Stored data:
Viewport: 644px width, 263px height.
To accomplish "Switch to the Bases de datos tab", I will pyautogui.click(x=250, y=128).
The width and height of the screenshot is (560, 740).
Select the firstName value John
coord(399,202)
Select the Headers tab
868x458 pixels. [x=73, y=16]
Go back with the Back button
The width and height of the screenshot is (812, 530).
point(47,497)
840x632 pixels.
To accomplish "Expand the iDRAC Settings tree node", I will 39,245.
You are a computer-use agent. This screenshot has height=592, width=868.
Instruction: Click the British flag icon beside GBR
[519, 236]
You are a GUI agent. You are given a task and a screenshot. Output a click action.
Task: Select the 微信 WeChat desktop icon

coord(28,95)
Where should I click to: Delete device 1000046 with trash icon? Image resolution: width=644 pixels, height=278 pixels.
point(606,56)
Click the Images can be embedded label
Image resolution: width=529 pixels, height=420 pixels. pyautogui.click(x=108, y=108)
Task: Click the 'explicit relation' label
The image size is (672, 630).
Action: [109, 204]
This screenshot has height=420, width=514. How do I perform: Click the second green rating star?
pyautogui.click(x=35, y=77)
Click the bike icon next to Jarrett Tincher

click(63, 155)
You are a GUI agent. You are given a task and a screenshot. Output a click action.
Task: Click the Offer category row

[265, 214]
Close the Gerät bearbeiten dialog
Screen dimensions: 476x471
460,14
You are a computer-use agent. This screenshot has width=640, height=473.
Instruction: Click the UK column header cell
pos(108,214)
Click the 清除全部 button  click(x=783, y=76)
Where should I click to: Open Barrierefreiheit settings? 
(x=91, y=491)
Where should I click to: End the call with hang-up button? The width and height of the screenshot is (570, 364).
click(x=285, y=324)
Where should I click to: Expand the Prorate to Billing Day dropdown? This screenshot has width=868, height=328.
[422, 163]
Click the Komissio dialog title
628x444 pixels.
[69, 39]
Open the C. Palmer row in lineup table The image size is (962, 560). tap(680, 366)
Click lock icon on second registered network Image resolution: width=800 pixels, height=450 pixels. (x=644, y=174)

Problem details: Reproduce the full set of entries above exactly, without dropping a line.

Exercise answer:
Viewport: 644px width, 263px height.
To accomplish "Switch to the Bases de datos tab", I will pyautogui.click(x=250, y=128).
The width and height of the screenshot is (560, 740).
Select the firstName value John
coord(399,202)
Select the Headers tab
868x458 pixels. [x=73, y=16]
Go back with the Back button
The width and height of the screenshot is (812, 530).
point(47,497)
840x632 pixels.
To accomplish "Expand the iDRAC Settings tree node", I will 39,245.
You are a computer-use agent. This screenshot has height=592, width=868.
Instruction: Click the British flag icon beside GBR
[519, 236]
You are a GUI agent. You are given a task and a screenshot. Output a click action.
Task: Select the 微信 WeChat desktop icon

coord(28,95)
Where should I click to: Delete device 1000046 with trash icon? Image resolution: width=644 pixels, height=278 pixels.
point(606,56)
Click the Images can be embedded label
Image resolution: width=529 pixels, height=420 pixels. pyautogui.click(x=108, y=108)
Task: Click the 'explicit relation' label
The image size is (672, 630).
Action: [109, 204]
This screenshot has height=420, width=514. How do I perform: Click the second green rating star?
pyautogui.click(x=35, y=77)
Click the bike icon next to Jarrett Tincher

click(63, 155)
You are a GUI agent. You are given a task and a screenshot. Output a click action.
Task: Click the Offer category row

[265, 214]
Close the Gerät bearbeiten dialog
Screen dimensions: 476x471
460,14
You are a computer-use agent. This screenshot has width=640, height=473.
Instruction: Click the UK column header cell
pos(108,214)
Click the 清除全部 button  click(x=783, y=76)
Where should I click to: Open Barrierefreiheit settings? 
(x=91, y=491)
Where should I click to: End the call with hang-up button? The width and height of the screenshot is (570, 364).
click(x=285, y=324)
Where should I click to: Expand the Prorate to Billing Day dropdown? This screenshot has width=868, height=328.
[422, 163]
Click the Komissio dialog title
628x444 pixels.
[69, 39]
Open the C. Palmer row in lineup table The image size is (962, 560). tap(680, 366)
Click lock icon on second registered network Image resolution: width=800 pixels, height=450 pixels. (x=644, y=174)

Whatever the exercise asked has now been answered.